On a tous en nous quelque chose de…


Cela faisait plusieurs mois que j’évitais de me regarder dans les glaces, qu’elles se trouvent dans une salle de bain ou me réfléchissent dans les vitrines de la ville. Ma barbe avait longuement poussé, que je taillais à grands coups de ciseaux quand elle me chatouillait les oreilles ou les épaules. Et puis, ce matin, sans que rien d’exceptionnel le motivât, j’ai décidé de me raser, en ne laissant sur mon visage que quelques poils assortis à mon tempérament : la moustache de mes vingt ans.
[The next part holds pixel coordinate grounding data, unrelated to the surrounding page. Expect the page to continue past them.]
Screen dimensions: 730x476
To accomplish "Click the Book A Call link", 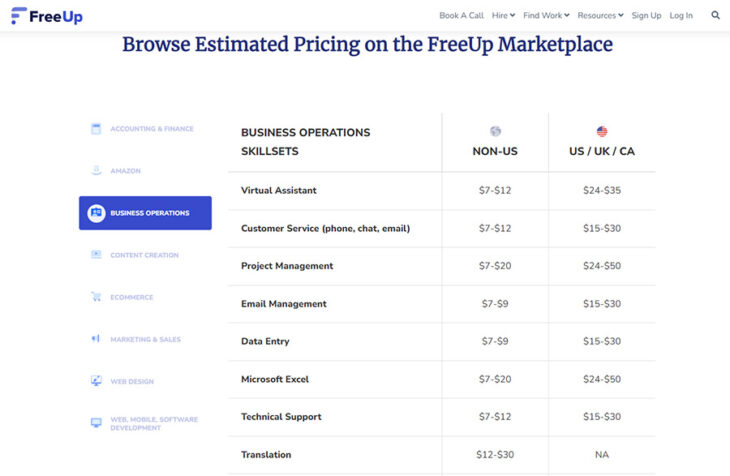I will click(461, 16).
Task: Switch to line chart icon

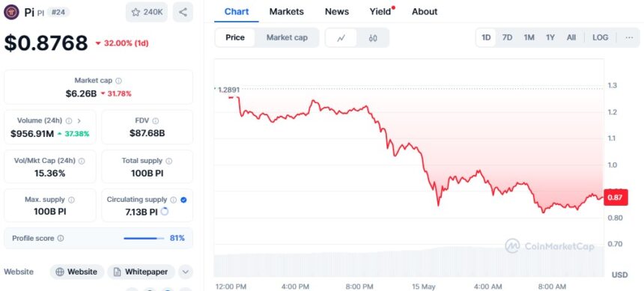Action: 341,37
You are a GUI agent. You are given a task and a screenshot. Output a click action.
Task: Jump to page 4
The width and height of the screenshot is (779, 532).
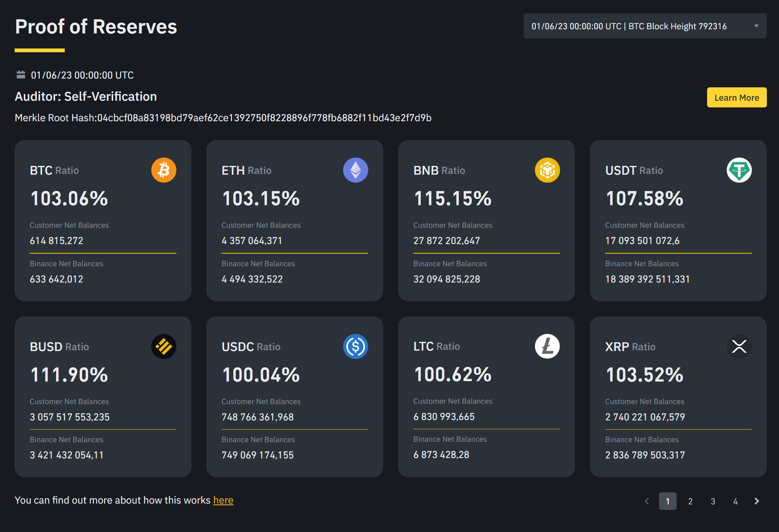coord(736,501)
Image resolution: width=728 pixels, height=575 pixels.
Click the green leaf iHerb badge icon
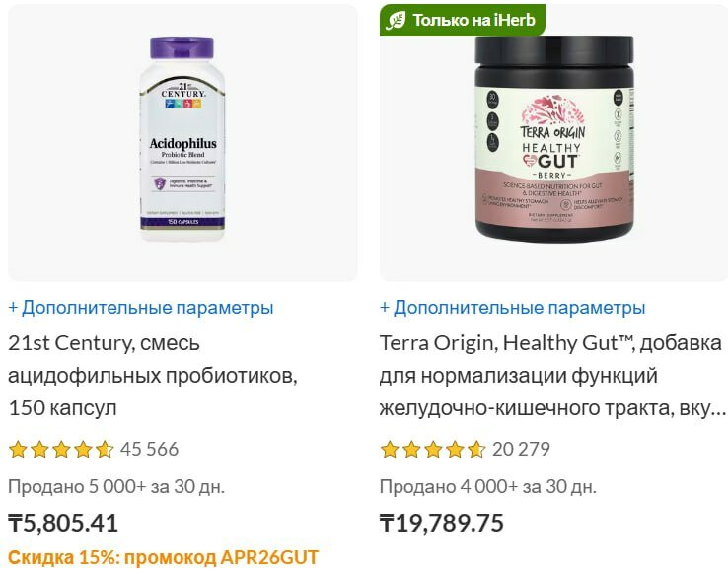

J’ai rapporté de la salle de bain un petit miroir double face : un genre de longue-vue ou de jumelles, voire un microscope dont les lentilles offriraient leur même ouverture optique, et j’ai posé rasoir, tondeuse, et différents ustenciles sur la table de la cuisinette. J’ai entouré mon cou et ma gorge d’une serviette de bain (forcément peu usagée), dans l’intention de me remettre à neuf, comme l’an nouveau. Le miroir, innocemment, s’est tourné vers moi, face grossissante. Alors, j’ai compris. J’ai compris ce que je savais depuis vingt ans : non seulement j’avais en moi quelque chose de Tennessee, mais aussi d’Antoine Blondin, de William Faulkner, de Fernando Pessoa, de Raymond Carver, d’Ernest Hemingway, de Charles Bukowski, de Verlaine, bref je possédais l’absinthe enivrante des mots, mais sans cette douceur maudite du sucre fondant dans sa cuillère que l’on nomme talent.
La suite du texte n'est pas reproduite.